■ Description of the task: Copy the listing from the line with "Screen dimensions: 1353x869" to the line with "pos(262,585)", swapping "Default" for "Primary" and changing nothing else. Leave the pictures out.

### Material shown ###

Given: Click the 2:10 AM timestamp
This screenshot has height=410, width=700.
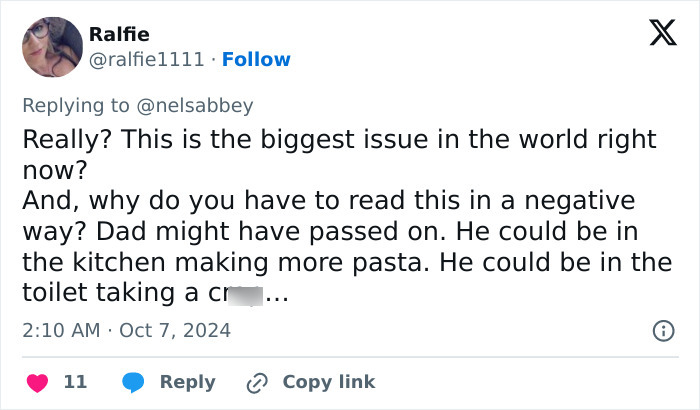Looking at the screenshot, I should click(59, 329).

###
### Material shown ###

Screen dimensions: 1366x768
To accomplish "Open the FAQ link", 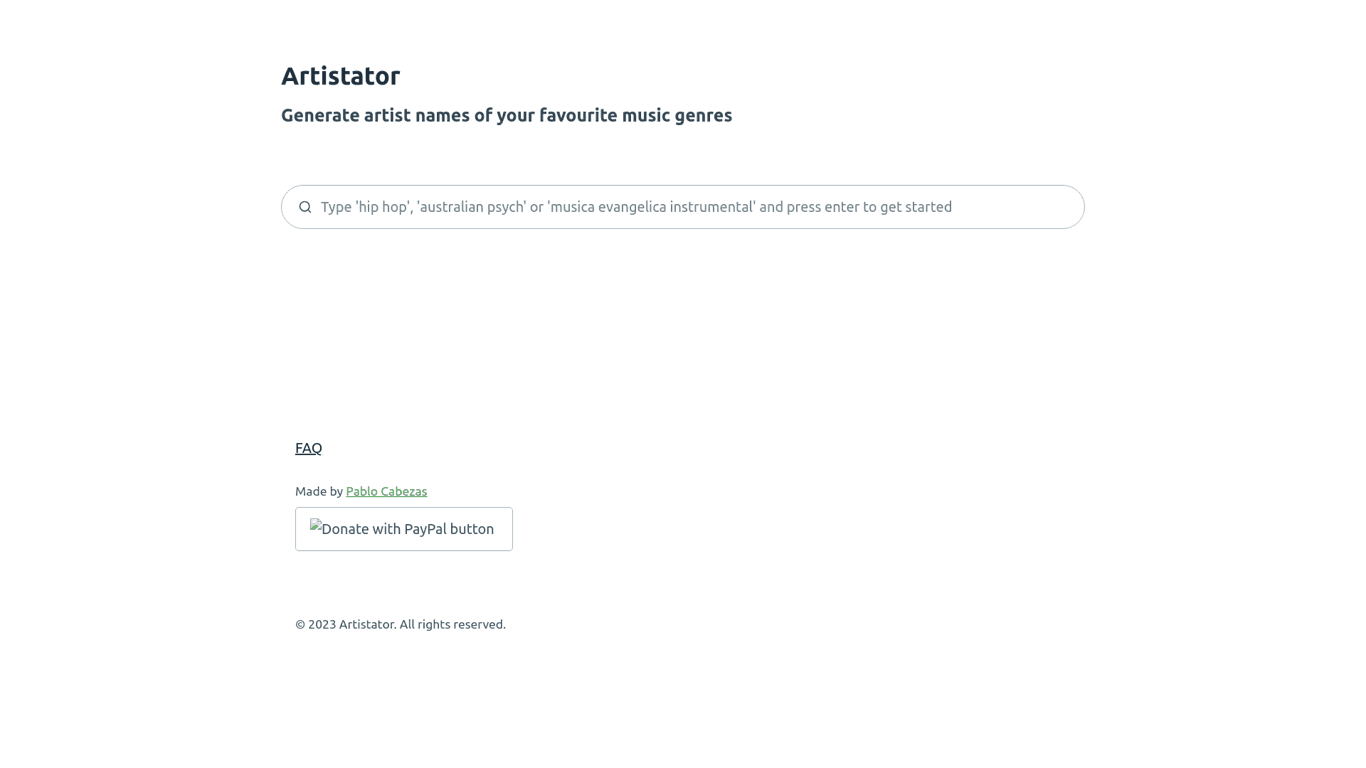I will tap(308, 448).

###
### Material shown ###

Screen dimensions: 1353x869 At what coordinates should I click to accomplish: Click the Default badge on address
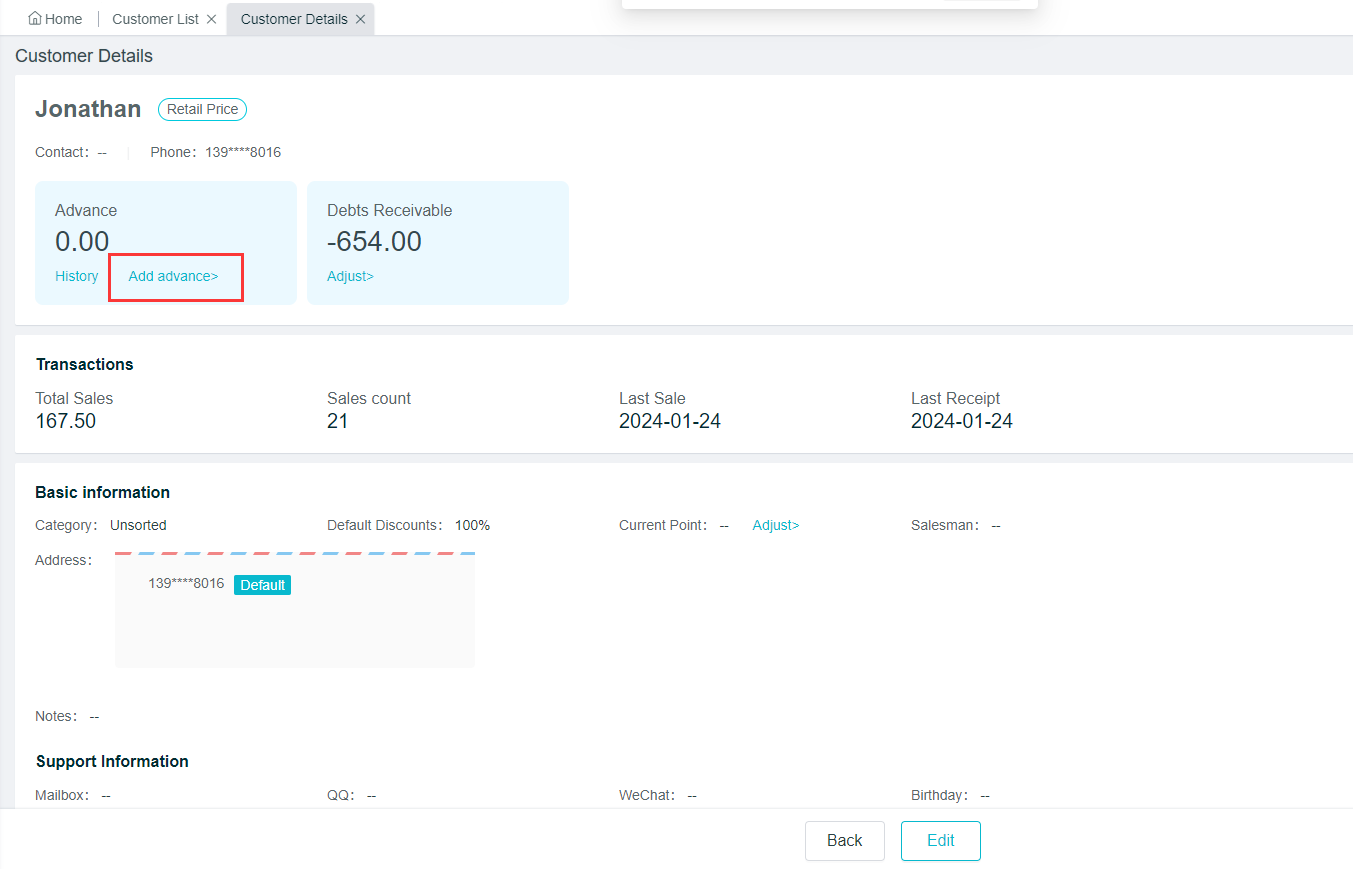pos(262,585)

###

■ Finished exercise:
Screen dimensions: 1353x869 At what coordinates should I click to accomplish: Click the Primary badge on address
pos(262,585)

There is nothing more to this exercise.